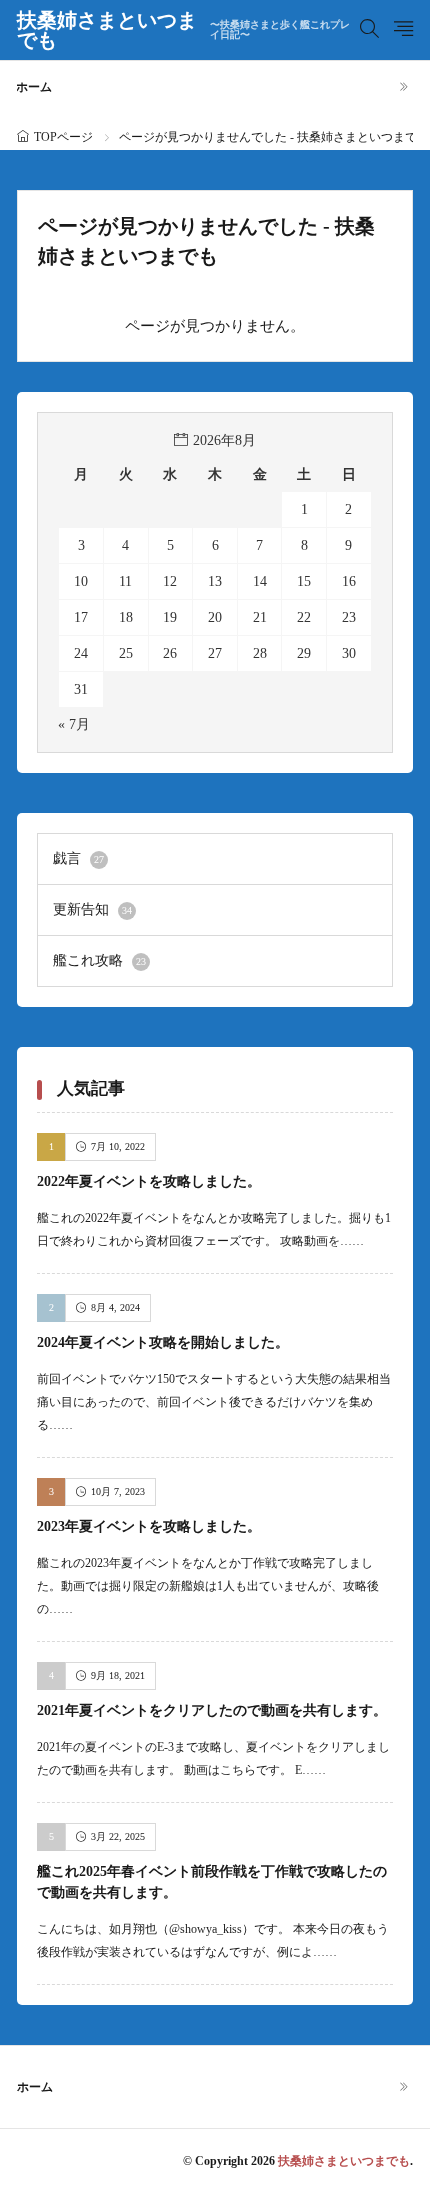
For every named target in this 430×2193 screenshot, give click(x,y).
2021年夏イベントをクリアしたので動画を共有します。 (212, 1710)
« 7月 (74, 724)
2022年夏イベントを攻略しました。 (149, 1181)
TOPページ (63, 137)
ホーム (34, 87)
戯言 (78, 858)
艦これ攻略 (99, 960)
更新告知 (92, 909)
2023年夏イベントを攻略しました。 (149, 1526)
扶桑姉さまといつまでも (183, 30)
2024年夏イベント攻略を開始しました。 (163, 1342)
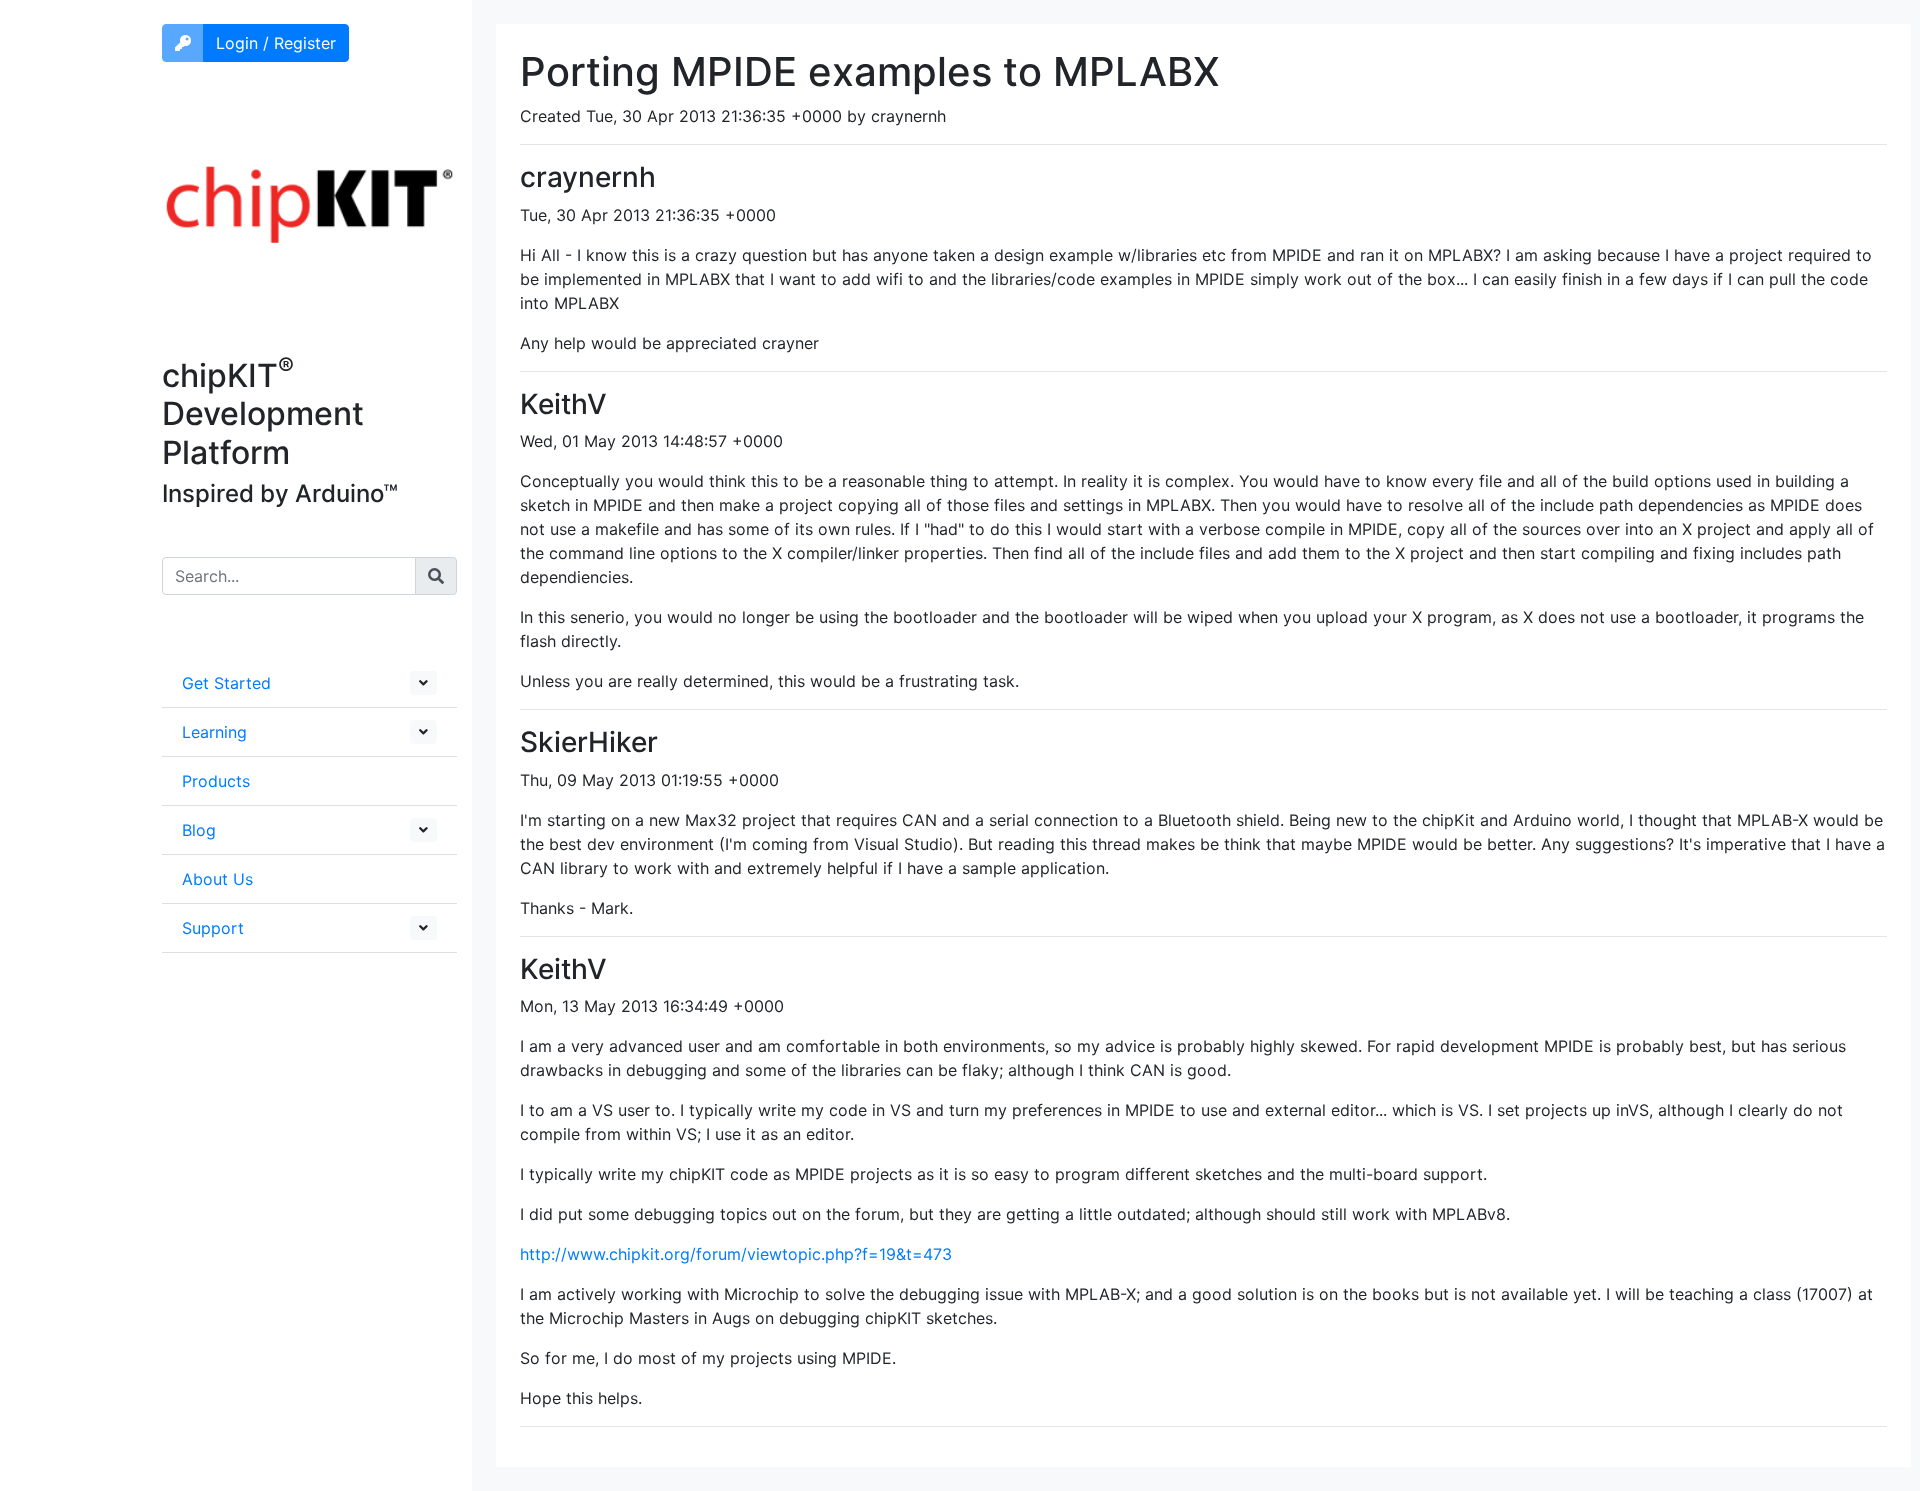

━━━━━━

WHAT TO DO — Hand back exactly the lines from the one with "ホーム (34, 87)" through the last line of the data above, both ends included, with every picture left out.

YOUR RESPONSE —
ホーム (34, 87)
戯言 (78, 858)
艦これ攻略 (99, 960)
更新告知 (92, 909)
2023年夏イベントを攻略しました。 (149, 1526)
扶桑姉さまといつまでも (183, 30)
2024年夏イベント攻略を開始しました。 (163, 1342)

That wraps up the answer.